Meno diagnosi e più tardi: l’impatto del covid sull’oncologia pediatrica.

coronavirus e oncologia pediatrica

Avere un tumore ai tempi del covid: l’impatto sui giovani pazienti oncologici.

I bambini e gli adolescenti malati di tumore sono stati degli “osservati speciali” durante la pandemia da coronavirus a causa della loro condizione di malattia e fragilità.

Dai dati raccolti dall’AIEOP, l’Associazione italiana di oncologia pediatrica, sappiamo che il Covid-19 non ha risparmiato i bambini e ragazzi con tumore anche se i casi non sono molti: 40 in Italia da febbraio a ottobre. Tutti con decorso lieve o moderato, mentre un solo paziente, adolescente, ha avuto bisogno della terapia intensiva. Nessuno di loro è morto a causa del virus.

I dati ci dicono anche che in questi casi di positività due su tre hanno dovuto interrompere temporaneamente i trattamenti chemioterapici.

Non sottovalutare i sintomi: l’appello dell’oncologia pediatrica alle famiglie.

In questo periodo di pandemia si è fatto meno ricorso alle visite pediatriche, agli accessi al pronto soccorso e anche alle vaccinazioni. L’AIEOP ha registrato una riduzione di un terzo delle diagnosi di tumore pediatrico e un aumento di quelli in stato avanzato. Si è verificata inoltre spesso la sospensione di molte terapie riabilitative e un rinvio di controlli di bambini con disabilità.

Gli oncologi lanciano pertanto un appello ai genitori a non trascurare sintomi preoccupanti nei propri figli e a farli visitare. Franca Fagioli, direttrice del dipartimento di Pediatria alla Citta della Salute e della Scienza di Torino lo dice chiaramente: «È difficile oggi quantificare con precisione quanto questo minor accesso ai servizi sanitari abbia influito sulla tempestività della diagnosi oncologica. Certo è che in quel periodo abbiamo diagnosticato meno tumori oppure individuato neoplasie in fase più avanzata e in condizioni più gravi del solito. E questo, purtroppo, comporta il rischio di compromettere definitivamente le probabilità di guarigione dei nostri malati».

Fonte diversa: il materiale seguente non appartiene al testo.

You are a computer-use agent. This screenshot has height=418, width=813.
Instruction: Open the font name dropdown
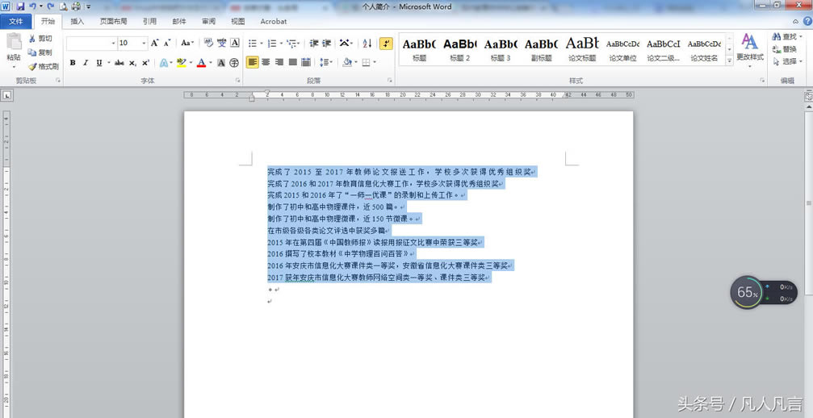(x=113, y=43)
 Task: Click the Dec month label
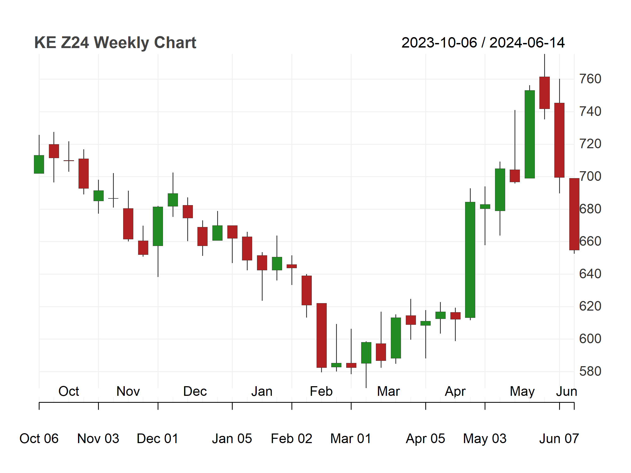pyautogui.click(x=195, y=391)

Oncologia pediatrica e vaccino anticovid: chi può farlo?

Allo stato delle sperimentazioni effettuate non è possibile somministrare il vaccino anticovid ai bambini di età compresa tra 0 e 15 anni.  Si possono invece vaccinare i ragazzi dai 16 anni in su secondo le stesse indicazioni e modalità che valgono per gli adulti malati di tumore. Al fine di salvaguardare i bambini che non possono al momento essere vaccinati si raccomanda in un documento dell’AIEOP la vaccinazione per gli operatori sanitari, per i genitori e i conviventi adulti della famiglia.

Adolescenti e covid: aumentano i disagi psicologici.

Il disagio psicologico dovuto alla doppia presenza di malattia tumorale e pandemia è accusato in particolar modo dagli adolescenti, da quella fascia di età in cui la consapevolezza del proprio stato e le relazioni sociali sono vissute con maggiore stress.

Uno studio del gruppo di lavoro psico-sociale dell’AIEOP rileva come a seguito dell’impatto emotivo della pandemia, sono riemerse ansie negli adolescenti fuori terapia oncologica.

La ricerca di autonomia, il rapporto con il proprio corpo, le relazioni con il gruppo e gli amici, il bisogno di approvazione e il rispecchiamento, la fatica a controllare gli impulsi, la gestione della paura e dell’angoscia. Questi sono i temi caldi che gli adolescenti col distanziamento sociale devono affrontare oggi. Questa tematica è al centro di un libro di recente uscita che dedica un intero capitolo all’impatto sulla psiche e la vita dei ragazzi del covid-19.

Reparti covid e distanziamento sociale: arriva la stanza degli abbracci.

La mancanza di contatto fisico, così importante per gli adolescenti ma non solo, così necessario in tutte le relazioni affettive, comincia a diventare insopportabile per tutti. E proprio per ritrovare quel contatto negato ecco una invenzione che di certo lascerà il segno anche quando questa pandemia, speriamo, diventerà solo un ricordo.

Viene chiamata la stanza degli abbracci, un luogo in cui chi è malato e i suoi cari possono toccarsi, abbracciarsi, stringersi la mano, attraverso una parete in plastica trasparente, ma robusta e con annesse “maniche” da indossare. Ha esordito nelle case di cura ridando il sorriso a molti anziani lontani dalla famiglia, ma grazie ad una donazione è arrivata anche tra i piccoli malati di tumore della oncologia pediatrica dell’ospedale Regina Margherita di Torino. Un esempio da seguire per far sentire meno soli tutti i bambini e gli adolescenti malati di tumore in ricovero.